# Task requirements
A - Translate this sentence from the article on Indian dishes of foreign origin into Spanish: "Rajma, a North Indian staple loved by many, has the origin of its preparation techniques in Mexico."
B - Carry on writing the article on Indian dishes of foreign origin, picking up after its final paragraph.

# Extract to read
################

7 Indian dishes that aren’t Indian at all
Bringing you the heartbreaking truth, we have listed 7 Indian dishes that are not Indian at all.
If cuisines had dating apps, Indian cuisine would be the one lad no one could swipe left on. Firstly, ‘cause the variety of flavours in Indian dishes is inarguably heavenly, and secondly, it’s equally healthy -- well mostly. While we love the lip-smacking Indian dishes, you’d be surprised to know there some popular dishes that aren’t Indian in origin. Bringing you the heartbreaking truth, we have listed 7 Indian dishes that are not Indian at all. Take a look.
A very dear tea-time snack that can be found at the corner of almost every street in North India, samosa has its origins in the Middle East. The word Samosa is derived from the Persian word Sanbosag and is said to have been introduced to the country by traders of the Middle East around the 13th-14th century. Originally it had a meat filling which was replaced majorly by potatoes in India.
While most Indian households sip on the comfort of the evening tea, the drink is not as desi as we’d like. Popularly known as ‘chai’, tea was originally consumed in China as a medicinal drink. The drink was brought to India by Britishers when they wanted to break China’s monopoly in the tea market. As the tea cultivation techniques were brought to India, the drink gradually became a part of an Indian’s everyday life. However, tea gained widespread popularity only in the 1950s.
Rajma, a North Indian staple loved by many, has the origin of its preparation techniques in Mexico. It was brought to India through Central Mexico and Guatemala. While the preparation of rajma is slightly different in India and Mexico, the basics and spices are adapted from Mexican recipes.

################

# Raw data

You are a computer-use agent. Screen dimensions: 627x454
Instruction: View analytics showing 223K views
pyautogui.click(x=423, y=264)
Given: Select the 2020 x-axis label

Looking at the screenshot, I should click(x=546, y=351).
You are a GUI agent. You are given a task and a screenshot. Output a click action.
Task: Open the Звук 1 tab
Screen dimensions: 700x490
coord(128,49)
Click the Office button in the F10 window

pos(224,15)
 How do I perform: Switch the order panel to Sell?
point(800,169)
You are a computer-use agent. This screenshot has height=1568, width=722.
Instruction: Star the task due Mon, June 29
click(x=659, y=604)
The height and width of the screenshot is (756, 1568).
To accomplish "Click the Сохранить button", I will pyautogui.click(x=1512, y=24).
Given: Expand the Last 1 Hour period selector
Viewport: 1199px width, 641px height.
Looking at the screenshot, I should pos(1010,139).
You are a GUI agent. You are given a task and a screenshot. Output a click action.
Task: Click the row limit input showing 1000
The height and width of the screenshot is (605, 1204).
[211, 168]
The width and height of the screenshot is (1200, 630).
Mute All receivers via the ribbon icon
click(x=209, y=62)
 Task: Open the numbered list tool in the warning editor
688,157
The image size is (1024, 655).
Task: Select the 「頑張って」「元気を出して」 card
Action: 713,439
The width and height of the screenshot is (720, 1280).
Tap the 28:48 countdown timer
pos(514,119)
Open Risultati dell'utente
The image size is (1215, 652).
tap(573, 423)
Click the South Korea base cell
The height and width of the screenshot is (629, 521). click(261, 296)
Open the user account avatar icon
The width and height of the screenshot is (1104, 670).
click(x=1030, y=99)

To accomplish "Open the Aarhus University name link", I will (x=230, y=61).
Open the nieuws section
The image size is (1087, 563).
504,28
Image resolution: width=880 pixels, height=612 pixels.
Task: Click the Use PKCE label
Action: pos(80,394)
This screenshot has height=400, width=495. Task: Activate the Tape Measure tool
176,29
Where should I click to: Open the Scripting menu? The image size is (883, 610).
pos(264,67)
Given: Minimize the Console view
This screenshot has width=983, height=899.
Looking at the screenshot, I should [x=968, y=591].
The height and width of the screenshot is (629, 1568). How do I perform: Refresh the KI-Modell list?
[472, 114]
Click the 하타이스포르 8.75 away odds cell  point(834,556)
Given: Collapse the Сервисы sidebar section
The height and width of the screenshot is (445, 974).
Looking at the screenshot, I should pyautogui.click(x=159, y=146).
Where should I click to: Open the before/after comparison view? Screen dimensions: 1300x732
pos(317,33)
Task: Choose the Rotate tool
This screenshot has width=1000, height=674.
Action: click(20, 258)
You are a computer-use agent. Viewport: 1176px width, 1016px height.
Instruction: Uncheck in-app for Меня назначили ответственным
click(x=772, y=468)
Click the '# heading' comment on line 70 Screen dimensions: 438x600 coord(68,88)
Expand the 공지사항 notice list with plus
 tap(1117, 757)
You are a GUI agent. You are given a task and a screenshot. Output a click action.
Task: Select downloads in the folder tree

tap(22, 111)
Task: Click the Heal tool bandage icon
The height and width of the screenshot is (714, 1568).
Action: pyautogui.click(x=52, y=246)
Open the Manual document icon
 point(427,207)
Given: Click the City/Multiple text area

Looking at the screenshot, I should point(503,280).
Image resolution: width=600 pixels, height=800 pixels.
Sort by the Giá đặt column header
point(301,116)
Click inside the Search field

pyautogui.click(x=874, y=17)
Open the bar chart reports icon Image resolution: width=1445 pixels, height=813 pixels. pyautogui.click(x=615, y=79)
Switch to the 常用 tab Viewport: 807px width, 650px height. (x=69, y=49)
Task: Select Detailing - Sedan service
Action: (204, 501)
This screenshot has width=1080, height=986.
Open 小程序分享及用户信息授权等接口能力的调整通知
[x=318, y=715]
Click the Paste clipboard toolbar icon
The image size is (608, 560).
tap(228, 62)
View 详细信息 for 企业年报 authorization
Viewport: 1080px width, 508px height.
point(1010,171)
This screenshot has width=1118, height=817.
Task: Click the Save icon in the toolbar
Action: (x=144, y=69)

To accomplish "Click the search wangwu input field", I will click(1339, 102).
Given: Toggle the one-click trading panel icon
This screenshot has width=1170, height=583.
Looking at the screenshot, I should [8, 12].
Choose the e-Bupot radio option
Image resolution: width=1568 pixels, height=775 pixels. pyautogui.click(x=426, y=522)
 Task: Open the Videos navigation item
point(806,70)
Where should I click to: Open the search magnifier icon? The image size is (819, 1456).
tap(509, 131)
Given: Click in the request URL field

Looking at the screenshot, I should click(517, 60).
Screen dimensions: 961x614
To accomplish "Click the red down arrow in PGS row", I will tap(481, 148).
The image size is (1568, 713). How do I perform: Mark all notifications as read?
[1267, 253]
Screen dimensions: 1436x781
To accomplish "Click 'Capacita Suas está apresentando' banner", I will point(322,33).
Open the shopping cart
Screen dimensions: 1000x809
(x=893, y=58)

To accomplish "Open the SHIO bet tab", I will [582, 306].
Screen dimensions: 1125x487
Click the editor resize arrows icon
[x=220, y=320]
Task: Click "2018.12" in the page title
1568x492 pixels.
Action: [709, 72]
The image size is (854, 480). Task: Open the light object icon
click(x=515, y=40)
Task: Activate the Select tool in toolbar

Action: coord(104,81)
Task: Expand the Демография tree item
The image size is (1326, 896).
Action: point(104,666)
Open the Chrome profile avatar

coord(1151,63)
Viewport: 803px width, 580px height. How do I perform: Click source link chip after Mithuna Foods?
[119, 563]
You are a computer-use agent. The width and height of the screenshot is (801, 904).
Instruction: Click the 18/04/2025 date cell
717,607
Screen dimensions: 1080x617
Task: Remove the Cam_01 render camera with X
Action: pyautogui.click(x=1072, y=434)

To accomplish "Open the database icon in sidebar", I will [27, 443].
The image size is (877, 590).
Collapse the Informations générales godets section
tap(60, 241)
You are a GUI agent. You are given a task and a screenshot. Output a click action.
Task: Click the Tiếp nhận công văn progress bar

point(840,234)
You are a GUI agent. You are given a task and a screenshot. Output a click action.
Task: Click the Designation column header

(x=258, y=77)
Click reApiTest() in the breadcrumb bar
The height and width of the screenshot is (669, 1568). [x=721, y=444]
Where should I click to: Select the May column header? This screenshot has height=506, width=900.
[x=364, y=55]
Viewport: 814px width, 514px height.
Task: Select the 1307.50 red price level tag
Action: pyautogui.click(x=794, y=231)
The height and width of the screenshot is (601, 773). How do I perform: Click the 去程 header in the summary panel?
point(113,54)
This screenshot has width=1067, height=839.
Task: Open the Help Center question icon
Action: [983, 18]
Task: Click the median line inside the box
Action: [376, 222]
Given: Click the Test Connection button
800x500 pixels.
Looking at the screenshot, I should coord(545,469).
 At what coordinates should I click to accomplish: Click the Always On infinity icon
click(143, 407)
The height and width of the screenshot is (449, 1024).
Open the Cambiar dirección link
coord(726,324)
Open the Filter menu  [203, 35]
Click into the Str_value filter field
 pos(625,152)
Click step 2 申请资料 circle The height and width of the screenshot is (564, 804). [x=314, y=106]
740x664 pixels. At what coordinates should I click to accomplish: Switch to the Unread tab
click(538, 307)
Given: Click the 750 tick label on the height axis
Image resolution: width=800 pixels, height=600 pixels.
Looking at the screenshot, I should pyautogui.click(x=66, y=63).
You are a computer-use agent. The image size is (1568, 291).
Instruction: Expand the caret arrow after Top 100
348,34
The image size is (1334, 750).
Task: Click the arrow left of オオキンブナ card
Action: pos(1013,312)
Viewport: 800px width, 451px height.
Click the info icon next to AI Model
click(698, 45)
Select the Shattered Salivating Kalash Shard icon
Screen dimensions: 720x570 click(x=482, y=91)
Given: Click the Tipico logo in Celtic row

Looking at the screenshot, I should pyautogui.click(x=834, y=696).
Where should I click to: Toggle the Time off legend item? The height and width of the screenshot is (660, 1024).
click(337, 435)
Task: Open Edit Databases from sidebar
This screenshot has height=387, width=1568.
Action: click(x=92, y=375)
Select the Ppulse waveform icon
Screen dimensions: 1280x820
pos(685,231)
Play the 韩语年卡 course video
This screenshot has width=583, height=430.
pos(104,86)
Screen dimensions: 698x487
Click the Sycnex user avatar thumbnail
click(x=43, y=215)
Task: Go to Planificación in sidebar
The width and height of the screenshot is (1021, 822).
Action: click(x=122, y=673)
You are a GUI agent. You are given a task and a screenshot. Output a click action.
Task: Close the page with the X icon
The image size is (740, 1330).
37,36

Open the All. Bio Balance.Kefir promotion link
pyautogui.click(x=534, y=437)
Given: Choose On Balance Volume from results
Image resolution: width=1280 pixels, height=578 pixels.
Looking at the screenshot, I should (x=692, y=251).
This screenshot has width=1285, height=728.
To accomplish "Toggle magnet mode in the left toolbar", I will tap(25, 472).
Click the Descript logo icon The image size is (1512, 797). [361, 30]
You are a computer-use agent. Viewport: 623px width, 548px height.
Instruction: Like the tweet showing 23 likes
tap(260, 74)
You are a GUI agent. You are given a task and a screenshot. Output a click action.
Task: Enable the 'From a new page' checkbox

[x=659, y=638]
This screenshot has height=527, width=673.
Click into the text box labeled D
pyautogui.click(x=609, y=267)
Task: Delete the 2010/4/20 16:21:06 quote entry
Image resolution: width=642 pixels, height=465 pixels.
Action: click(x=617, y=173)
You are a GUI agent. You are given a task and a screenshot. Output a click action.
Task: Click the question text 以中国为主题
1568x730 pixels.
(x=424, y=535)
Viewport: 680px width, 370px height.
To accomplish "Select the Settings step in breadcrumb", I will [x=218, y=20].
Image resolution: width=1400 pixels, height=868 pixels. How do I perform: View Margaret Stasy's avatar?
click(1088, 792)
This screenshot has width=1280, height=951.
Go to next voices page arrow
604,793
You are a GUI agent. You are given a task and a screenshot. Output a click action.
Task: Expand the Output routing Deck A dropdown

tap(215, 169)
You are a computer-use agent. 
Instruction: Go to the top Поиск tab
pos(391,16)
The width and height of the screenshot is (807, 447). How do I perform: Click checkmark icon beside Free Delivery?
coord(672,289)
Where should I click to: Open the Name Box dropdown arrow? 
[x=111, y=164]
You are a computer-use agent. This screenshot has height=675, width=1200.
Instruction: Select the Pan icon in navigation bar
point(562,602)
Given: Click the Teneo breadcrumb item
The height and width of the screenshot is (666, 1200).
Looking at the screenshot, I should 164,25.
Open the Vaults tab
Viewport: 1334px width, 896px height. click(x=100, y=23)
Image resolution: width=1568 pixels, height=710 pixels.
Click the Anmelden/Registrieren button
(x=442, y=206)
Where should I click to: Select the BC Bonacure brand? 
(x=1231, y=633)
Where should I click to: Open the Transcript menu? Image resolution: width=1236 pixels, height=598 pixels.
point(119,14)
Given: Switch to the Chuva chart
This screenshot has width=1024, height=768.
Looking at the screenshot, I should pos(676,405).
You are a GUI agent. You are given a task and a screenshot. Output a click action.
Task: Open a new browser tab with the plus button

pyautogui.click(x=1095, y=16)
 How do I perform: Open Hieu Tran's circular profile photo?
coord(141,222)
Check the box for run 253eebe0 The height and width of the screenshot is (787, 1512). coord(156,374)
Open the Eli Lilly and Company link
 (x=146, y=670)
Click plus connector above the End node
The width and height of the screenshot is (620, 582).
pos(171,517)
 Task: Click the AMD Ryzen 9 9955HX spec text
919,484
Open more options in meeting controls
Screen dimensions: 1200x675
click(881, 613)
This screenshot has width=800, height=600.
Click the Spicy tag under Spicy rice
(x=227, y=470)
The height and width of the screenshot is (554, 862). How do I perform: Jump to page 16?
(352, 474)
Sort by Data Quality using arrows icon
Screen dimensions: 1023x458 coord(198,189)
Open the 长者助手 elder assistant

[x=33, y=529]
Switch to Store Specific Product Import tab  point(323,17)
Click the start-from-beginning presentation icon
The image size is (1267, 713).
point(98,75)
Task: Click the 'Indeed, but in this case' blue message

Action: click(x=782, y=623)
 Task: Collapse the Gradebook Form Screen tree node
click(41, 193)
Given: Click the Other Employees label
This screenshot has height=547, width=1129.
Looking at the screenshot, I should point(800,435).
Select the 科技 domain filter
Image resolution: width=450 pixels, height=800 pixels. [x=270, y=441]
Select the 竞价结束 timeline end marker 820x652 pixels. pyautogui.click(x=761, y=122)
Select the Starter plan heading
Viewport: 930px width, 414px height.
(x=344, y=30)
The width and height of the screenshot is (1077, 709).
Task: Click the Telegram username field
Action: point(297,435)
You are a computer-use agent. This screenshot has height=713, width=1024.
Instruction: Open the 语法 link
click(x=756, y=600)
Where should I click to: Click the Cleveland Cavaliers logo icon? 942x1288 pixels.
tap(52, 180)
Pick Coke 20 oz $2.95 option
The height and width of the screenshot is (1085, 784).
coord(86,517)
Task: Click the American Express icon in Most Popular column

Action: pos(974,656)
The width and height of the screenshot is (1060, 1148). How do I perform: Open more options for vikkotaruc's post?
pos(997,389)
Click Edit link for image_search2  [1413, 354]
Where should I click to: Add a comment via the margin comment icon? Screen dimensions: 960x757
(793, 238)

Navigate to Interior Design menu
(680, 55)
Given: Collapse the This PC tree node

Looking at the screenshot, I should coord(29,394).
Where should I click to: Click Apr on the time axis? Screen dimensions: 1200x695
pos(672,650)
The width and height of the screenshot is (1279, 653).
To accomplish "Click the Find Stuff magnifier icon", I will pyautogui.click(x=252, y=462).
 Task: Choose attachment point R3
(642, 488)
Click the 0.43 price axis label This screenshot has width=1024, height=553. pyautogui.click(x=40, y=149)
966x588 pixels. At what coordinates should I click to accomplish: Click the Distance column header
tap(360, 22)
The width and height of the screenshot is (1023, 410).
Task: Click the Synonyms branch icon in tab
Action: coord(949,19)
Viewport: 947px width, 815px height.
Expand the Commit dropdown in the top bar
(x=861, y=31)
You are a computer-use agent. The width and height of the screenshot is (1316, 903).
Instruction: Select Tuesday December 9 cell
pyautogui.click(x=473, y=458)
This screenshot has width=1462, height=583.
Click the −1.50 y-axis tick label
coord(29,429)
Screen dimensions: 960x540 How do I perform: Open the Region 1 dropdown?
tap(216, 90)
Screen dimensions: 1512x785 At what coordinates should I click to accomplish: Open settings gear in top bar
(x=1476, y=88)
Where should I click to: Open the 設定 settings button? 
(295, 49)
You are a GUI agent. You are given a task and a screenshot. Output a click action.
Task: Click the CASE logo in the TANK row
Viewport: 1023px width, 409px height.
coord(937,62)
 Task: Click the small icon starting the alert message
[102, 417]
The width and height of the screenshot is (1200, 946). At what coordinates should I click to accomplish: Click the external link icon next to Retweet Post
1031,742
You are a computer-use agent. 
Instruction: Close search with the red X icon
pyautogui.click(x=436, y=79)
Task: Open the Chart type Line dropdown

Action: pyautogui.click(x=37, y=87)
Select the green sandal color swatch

################

# Per-task answers
A - El rajma, un alimento básico del norte de la India que muchos adoran, tiene el origen de sus técnicas de preparación en México.

B -
The deliciousness of this sweet ball of happiness is incomparable, making it one of the most favourite desserts in India. But as much as we love the calorie-filled sweet, it isn’t originally Indian at all. It came from the Mediterranean and Persia, where it was called luqmat al qadi and made of dough balls deep-fried, soaked in honey syrup, and sprinkled with sugar. After a tad bit of modification, Indians turned it into the beloved Gulab Jamun.
Dal-Chawal, also known as Dal-Bhaat, is a staple food in various Indian regions, with variations like Khichdi. This simple dish has its origins in Nepal and was brought to India by Indian influencers.
The fluffy bread called pao or pav became a part of the Indian breakfast after Portuguese sailors brought it to India. After landing in India, as the Portuguese conquered Goa and Mumbai, the intersection of cultures led to the Portuguese bread becoming a breakfast staple in different parts of India too.
The famous Goan spicy meat curry, Vindaloo, has its origins in Portugal and is said to have been adapted from the very famous Portuguese dish named ‘carne de vinha d'alhos’. The original recipe was modified by Indians with a variation in the meat, spices, and addition of potatoes.